Task objective> Keep the wording of the records intact as you retype them, and omit every image.

Exercise data>
BEGIN
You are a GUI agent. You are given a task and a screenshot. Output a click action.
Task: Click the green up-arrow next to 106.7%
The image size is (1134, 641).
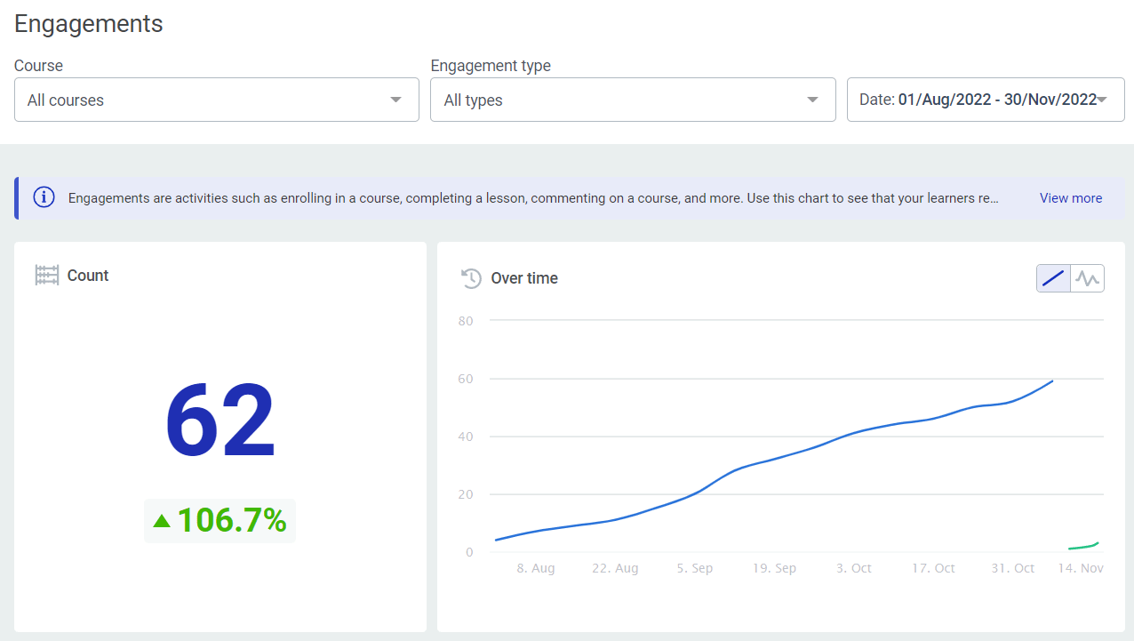[x=162, y=521]
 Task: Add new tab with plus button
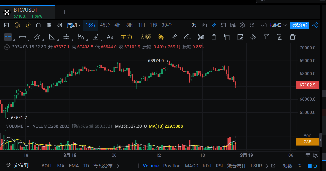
END
Written answer>
You are a GUI agent. You are given a task and a screenshot. Output a click action.
Task: Click the green up-arrow next to 106.7%
The image size is (1134, 641).
[x=162, y=521]
 Task: Add new tab with plus button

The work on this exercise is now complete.